*Your objective*
Each line below that holds the word "agent" counts once. Say how many such lines there are, and no more.

*Given information*
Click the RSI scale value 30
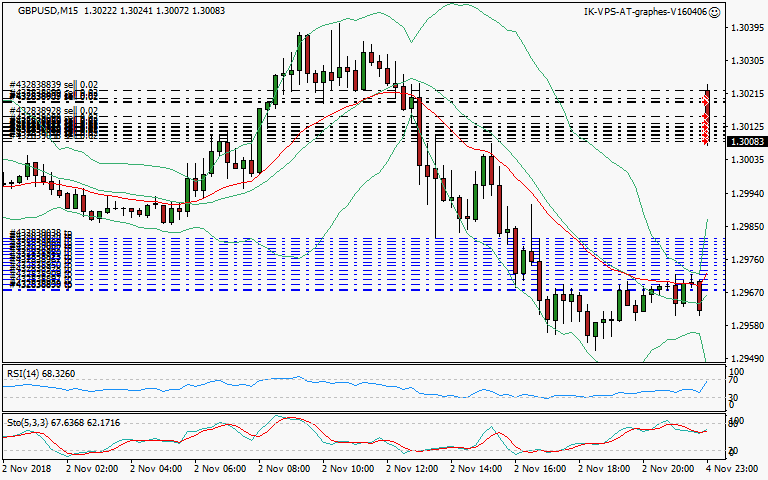Screen dimensions: 768x480 (x=733, y=398)
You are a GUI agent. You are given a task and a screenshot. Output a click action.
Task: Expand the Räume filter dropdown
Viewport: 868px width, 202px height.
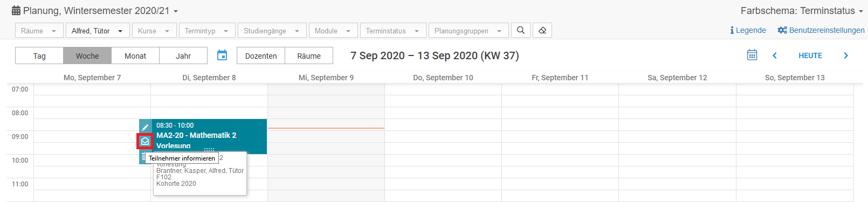[x=38, y=31]
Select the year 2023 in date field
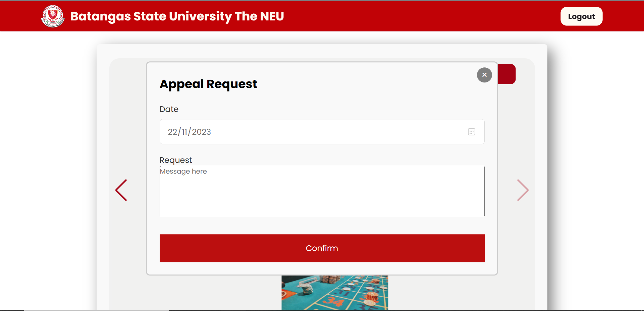Viewport: 644px width, 311px height. pyautogui.click(x=201, y=132)
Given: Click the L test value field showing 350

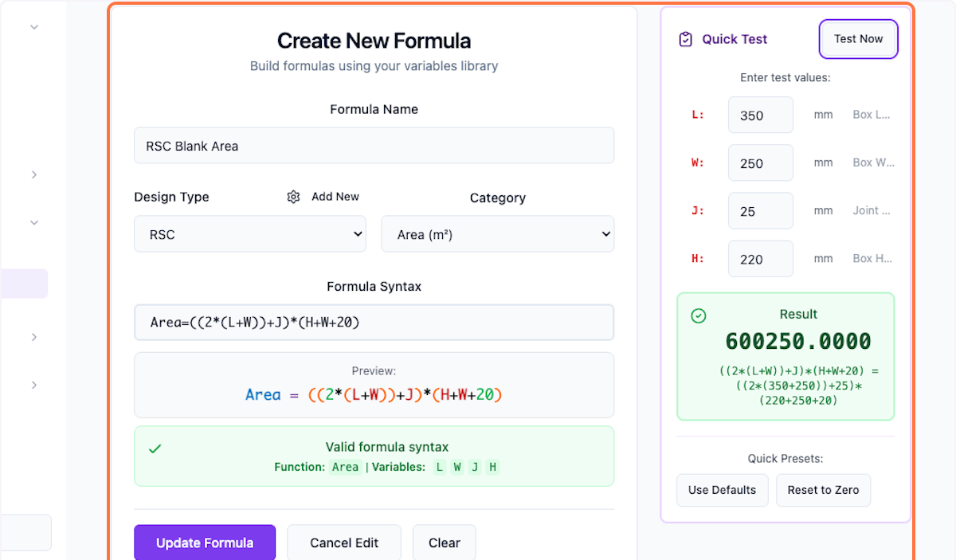Looking at the screenshot, I should pyautogui.click(x=760, y=115).
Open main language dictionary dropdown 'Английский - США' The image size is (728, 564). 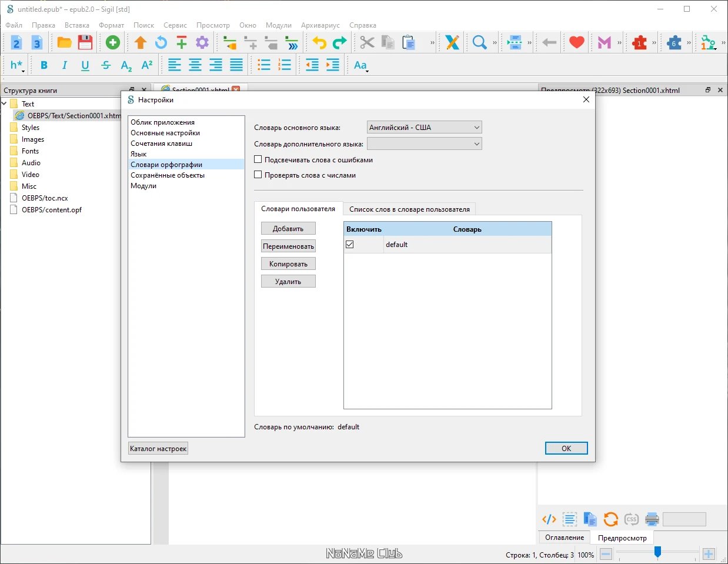click(424, 127)
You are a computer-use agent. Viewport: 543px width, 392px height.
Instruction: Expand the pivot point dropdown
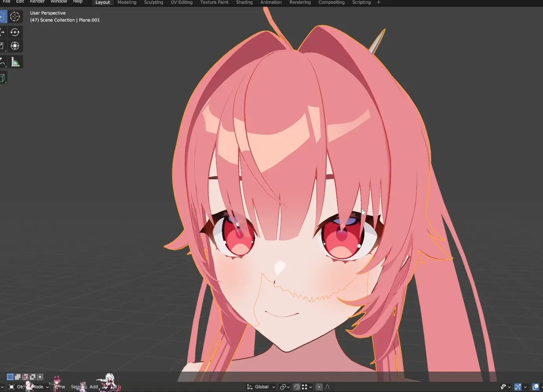(x=285, y=387)
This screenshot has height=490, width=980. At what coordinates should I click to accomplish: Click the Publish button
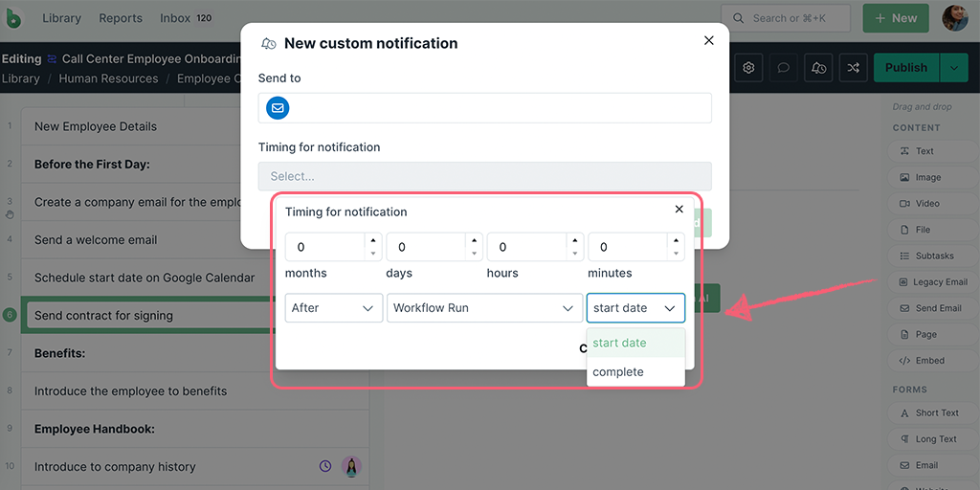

*Task output*
2